━━ Data to examine
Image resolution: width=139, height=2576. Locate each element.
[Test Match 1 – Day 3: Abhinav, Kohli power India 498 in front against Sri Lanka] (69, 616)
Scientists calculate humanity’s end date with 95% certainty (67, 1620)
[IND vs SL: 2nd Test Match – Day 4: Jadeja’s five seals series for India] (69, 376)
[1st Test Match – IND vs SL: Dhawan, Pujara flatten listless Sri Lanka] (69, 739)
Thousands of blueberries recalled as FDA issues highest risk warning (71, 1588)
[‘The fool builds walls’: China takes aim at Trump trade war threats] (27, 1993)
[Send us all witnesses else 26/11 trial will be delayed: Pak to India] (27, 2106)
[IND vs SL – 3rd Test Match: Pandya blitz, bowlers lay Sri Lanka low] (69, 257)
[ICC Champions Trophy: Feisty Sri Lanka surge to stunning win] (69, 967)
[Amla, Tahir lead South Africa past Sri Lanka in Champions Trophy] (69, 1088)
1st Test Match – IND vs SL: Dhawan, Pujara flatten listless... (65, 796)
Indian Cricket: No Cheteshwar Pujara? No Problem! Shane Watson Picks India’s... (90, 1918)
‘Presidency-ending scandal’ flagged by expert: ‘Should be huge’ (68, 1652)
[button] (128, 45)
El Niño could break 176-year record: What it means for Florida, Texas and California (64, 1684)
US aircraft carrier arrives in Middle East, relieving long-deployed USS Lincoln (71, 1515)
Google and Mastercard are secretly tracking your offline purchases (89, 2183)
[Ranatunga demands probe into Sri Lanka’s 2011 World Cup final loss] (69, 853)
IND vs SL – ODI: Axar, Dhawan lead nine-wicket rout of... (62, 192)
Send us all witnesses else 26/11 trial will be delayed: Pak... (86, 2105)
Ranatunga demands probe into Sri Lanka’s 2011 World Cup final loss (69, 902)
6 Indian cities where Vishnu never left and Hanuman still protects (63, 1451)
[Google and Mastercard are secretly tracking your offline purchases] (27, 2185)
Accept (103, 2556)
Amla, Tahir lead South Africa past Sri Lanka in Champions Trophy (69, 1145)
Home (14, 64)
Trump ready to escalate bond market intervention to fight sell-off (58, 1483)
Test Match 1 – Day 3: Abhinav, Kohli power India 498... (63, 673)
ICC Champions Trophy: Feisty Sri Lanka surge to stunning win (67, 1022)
━━━━
━━ Data to examine
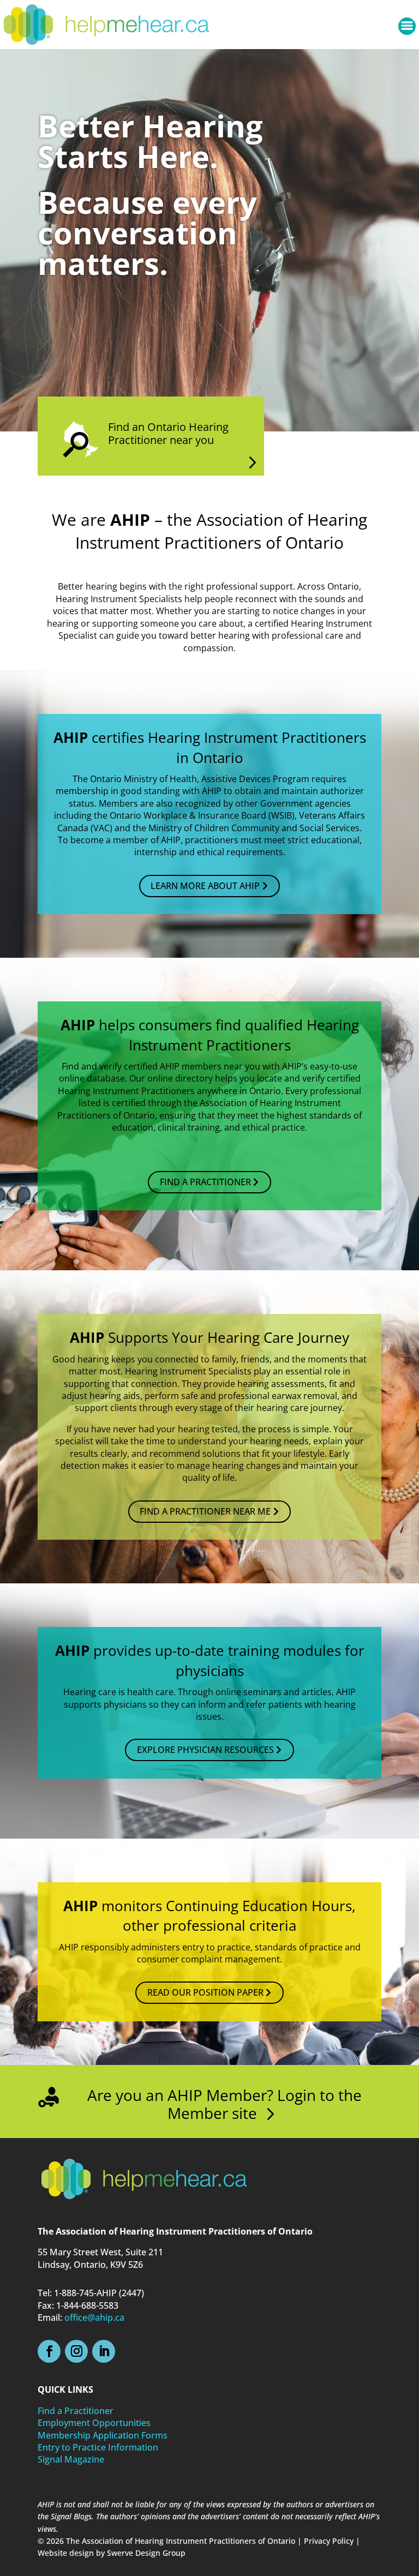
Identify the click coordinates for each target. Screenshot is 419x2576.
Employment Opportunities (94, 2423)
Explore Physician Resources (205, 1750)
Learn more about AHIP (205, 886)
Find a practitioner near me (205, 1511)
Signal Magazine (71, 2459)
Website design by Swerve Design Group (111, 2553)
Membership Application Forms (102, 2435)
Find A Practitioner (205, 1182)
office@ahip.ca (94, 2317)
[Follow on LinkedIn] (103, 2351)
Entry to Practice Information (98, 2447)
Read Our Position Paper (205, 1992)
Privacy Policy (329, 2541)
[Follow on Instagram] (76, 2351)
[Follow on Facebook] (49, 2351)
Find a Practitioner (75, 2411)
━━━━
━━ Data to examine
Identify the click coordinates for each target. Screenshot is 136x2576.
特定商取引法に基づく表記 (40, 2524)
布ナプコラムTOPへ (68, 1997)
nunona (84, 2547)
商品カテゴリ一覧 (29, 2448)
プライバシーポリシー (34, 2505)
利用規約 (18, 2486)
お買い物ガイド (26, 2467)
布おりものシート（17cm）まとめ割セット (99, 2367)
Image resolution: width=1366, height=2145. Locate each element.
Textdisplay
━━━━
> What the task requires: Look through the data above and return exactly the lines from the one that contains "Image resolution: width=139, height=2576." to the one that contains "1st Test Match – IND vs SL: Dhawan, Pujara flatten listless...", inclusive, with nothing else.

> Result of the exercise:
Image resolution: width=139, height=2576. Locate each element.
[Test Match 1 – Day 3: Abhinav, Kohli power India 498 in front against Sri Lanka] (69, 616)
Scientists calculate humanity’s end date with 95% certainty (67, 1620)
[IND vs SL: 2nd Test Match – Day 4: Jadeja’s five seals series for India] (69, 376)
[1st Test Match – IND vs SL: Dhawan, Pujara flatten listless Sri Lanka] (69, 739)
Thousands of blueberries recalled as FDA issues highest risk warning (71, 1588)
[‘The fool builds walls’: China takes aim at Trump trade war threats] (27, 1993)
[Send us all witnesses else 26/11 trial will be delayed: Pak to India] (27, 2106)
[IND vs SL – 3rd Test Match: Pandya blitz, bowlers lay Sri Lanka low] (69, 257)
[ICC Champions Trophy: Feisty Sri Lanka surge to stunning win] (69, 967)
[Amla, Tahir lead South Africa past Sri Lanka in Champions Trophy] (69, 1088)
1st Test Match – IND vs SL: Dhawan, Pujara flatten listless... (65, 796)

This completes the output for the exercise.